Présidentielle 2019 du Sénégal : invité de l’Agence APA, Alioune Tine souligne les « faiblesses » du parrainage

Alioune Tine a souligné dans le Grand Oral d’APA les « faiblesses » qui subsistent dans le système de parrainages des candidatures aux élections sénégalaises et pense qu’un « consensus » sur la question aurait été une meilleure solution.

« Je pense qu’un consensus sur le parrainage aurait beaucoup servi. On a tout fait pour que le dialogue ait lieu. Et aujourd’hui l’ensemble des partis politiques et les candidats reconnaissent les faiblesses qu’il y a au niveau du parrainage… sauf le pouvoir. Et c’est ça le problème », a dit le militant sénégalais des droits humains, invité mercredi du premier numéro du Grand Oral d’APA.
Ainsi pour lui, il urge de « déconnecter l’Etat du parti » pour éviter certaines difficultés et polémiques.

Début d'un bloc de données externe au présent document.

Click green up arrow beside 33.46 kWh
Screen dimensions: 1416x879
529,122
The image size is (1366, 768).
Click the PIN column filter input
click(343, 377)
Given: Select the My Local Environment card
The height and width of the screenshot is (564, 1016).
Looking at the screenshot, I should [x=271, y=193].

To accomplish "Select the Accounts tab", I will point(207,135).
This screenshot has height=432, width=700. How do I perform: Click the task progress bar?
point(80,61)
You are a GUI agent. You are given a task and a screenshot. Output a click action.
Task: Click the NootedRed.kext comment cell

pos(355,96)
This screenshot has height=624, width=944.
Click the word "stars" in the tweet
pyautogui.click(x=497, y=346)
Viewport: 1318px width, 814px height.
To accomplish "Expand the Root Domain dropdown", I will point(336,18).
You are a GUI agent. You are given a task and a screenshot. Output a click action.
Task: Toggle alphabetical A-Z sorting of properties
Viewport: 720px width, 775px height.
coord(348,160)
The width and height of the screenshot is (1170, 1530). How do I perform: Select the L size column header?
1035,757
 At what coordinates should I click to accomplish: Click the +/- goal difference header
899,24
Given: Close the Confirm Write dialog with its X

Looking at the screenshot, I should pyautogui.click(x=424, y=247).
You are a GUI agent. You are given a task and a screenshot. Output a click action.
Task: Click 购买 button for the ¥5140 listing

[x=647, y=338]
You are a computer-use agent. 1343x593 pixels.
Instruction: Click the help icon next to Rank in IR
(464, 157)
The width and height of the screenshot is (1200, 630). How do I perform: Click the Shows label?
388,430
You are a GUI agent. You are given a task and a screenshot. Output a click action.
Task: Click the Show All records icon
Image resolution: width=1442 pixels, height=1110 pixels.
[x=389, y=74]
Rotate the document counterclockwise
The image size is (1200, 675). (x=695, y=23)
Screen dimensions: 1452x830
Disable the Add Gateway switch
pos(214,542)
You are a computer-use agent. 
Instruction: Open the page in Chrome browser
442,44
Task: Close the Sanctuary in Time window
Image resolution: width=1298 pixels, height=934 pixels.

« Si nous prenons l’Etat comme le parti, ça veut dire que depuis 1963 on n’a pas vraiment progressé de façon significative. Et que ça soit (par) les assises ou partout, il faut qu’on y arrive », a-t-il lancé, rappelant que le jour mémorable du 23 juin 2011 dans la démocratie sénégalaise fut « une espèce de faire un autre parlement (par rapport à un) parlement tombé dans la forclusion ».

« Après ça, je pense qu’il fallait repenser la formule du parlement. Parce que c’est très important aussi de dialoguer. Je crois au consensus sur les règles du jeu. Il n’est jamais trop tard pour s’asseoir (…) pour avoir un consensus avant les élections », a dit l’ancien président de la Rencontre africaine des droits de l’homme (Raddho), qui ne pense pas prendre aujourd’hui la même posture qu’en 2012 où il manifestait avec l’opposition pour la défense de certains droits et libertés.

« Je vais le faire en tant que qui ? J’ai pris mes responsabilités en tant que président de la Raddho à l’époque. Aujourd’hui je ne suis plus dans les organisations de la société civile. Ce que je fais, c’est accompagner les jeunes. C’est eux qui ont le leadership. Je suis retraité », a souligné Alioune Tine, même s’il déclare n’avoir « pas rangé les armes ».

« Parce que je suis là, je parle des problèmes. J’alerte. Je ne suis pas resté silencieux. Parce qu’il y a des moments où, sur le plan historique, le silence peut être criminel et grave », a indiqué le directeur régional d’Amnesty international pour l’Afrique de l’Ouest et du Centre.